Centriolar subdistal appendages promote double strand break repair through homologous recombination

Abstract

AbstractThe centrosome is a cytoplasmic organelle with roles in microtubule organization which has also been proposed to act as a hub for cellular signaling. For example, it has been suggested that some centrosomal component are required for full activation of the DNA Damage Response, the cellular signaling network that is activated upon the appearance of chromosome breaks. However, if the centrosome and/or some of its components regulate specific DNA repair pathways is not known. Double strand breaks are mostly repaired by two alternative mechanisms, the homology-independent non-homologous end-joining and the homology-driven homologous recombination. Here, we show that centrosomes presence is required to fully activate recombination, specifically to completely license its initial step, the so-called DNA end resection. Additionally, loss of centrosome upregulates the non-homologous end-joining repair pathway.

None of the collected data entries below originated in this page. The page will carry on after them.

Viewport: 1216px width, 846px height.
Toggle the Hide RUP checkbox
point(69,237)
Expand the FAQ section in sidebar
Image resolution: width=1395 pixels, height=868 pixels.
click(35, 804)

Furthermore, we identify a centriolar structure, the subdistal appendages, and a specific factor, CEP170, as the critical centrosomal component involved in the regulation of recombination and resection, albeit it does not control end-joining repair. Cells lacking centrosomes or depleted for CEP170 are, consequently, hyper-sensitive to DNA damaging agents. Moreover, low levels of CEP170 in multiple cancer types correlate with an increase of the mutation burden associated with specific mutational signatures and a better prognosis, suggesting this protein can act as a driver mutation but also could be targeted to improve current oncological treatments.